Machine Learning for Drug Discovery at ICLR 2022

Close-up view of a detailed circuit board with intricate pathways and components

For the last decade, the field of deep learning and AI has been dominated by applications to images and text. However, in the past two years, the field has seen an upsurge of chemical and biological applications.

The international conference on learning representations [ICLR], is the largest academic AI conference in the world, with an h5-index of 253, and was no exception to this trend in chemical/biological topics. ICLR 2022 included 14 conference papers on small molecules, 5 on proteins, 7 on other biological topics, and an entire workshop devoted to machine learning for drug discovery.

There were also many methods papers for data types commonly encountered in chemistry. This included 4 papers on point clouds [small molecules, ions, and proteins], 15 papers on graph neural networks [small molecules and biochemical interaction networks], and 12 papers treating equivariance [an important property of data with 3D coordinates, including molecular structures].

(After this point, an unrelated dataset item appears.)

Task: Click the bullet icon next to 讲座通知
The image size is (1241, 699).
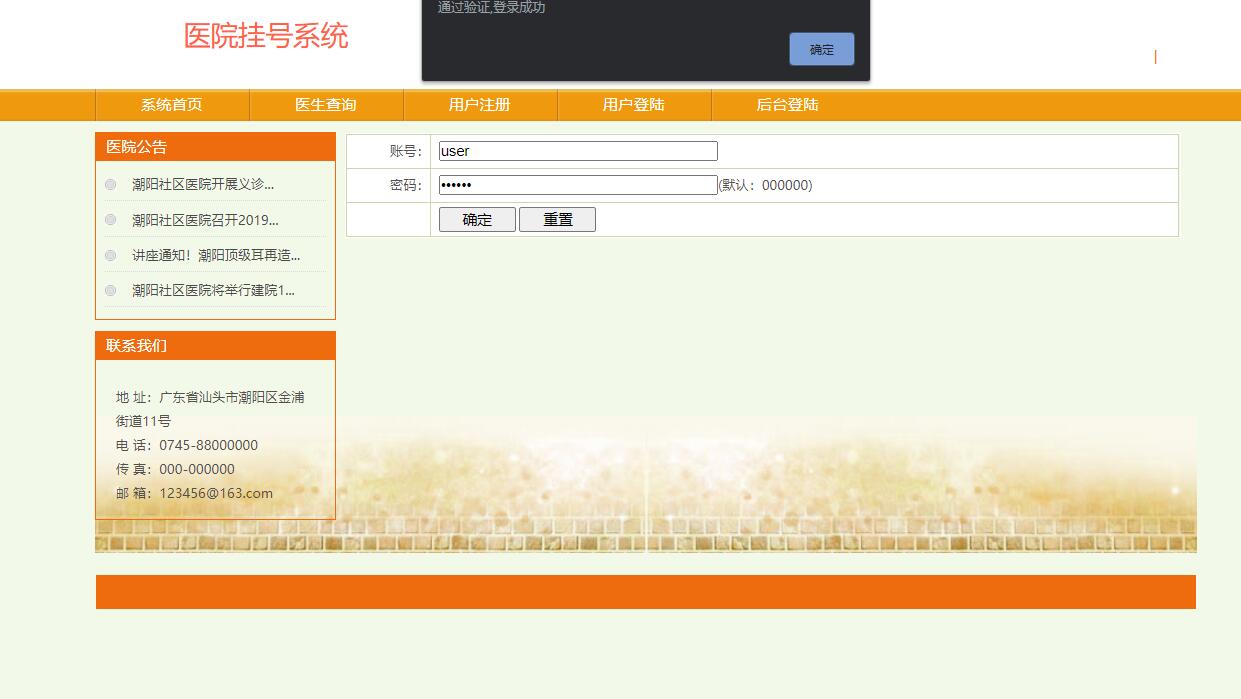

Here I’ve gathered and summarized all ICLR papers with application to chemistry and biology. Happy reading!


Small Molecules/Drug Discovery

GeoDiff: A Geometric Diffusion Model for Molecular Conformation Generation

  • A model for predicting 3D molecular conformation from the molecular graph using a diffusion model. They demonstrate how to incorporate equivariance into the diffusion model.

Energy-Inspired Molecular Conformation Optimization

  • Re-frames conformation prediction as an unrolled optimization where the model learns the gradient field of the landscape of optimal conformers. Proposes an SE(3) equivariant neural network that predicts the gradients of the atom coordinates.

An Autoregressive Flow Model for 3D Molecular Geometry Generation from Scratch

  • A model for autoregressive molecule generation. This model places successive atoms in a relative frame described by distance, torsion, and angle, providing E(3) invariance to the probability density.

Differentiable Scaffolding Tree for Molecule Optimization

  • A differentiable scaffolding tree that converts discrete molecules into continuous representations, allowing for gradient-based molecule optimization.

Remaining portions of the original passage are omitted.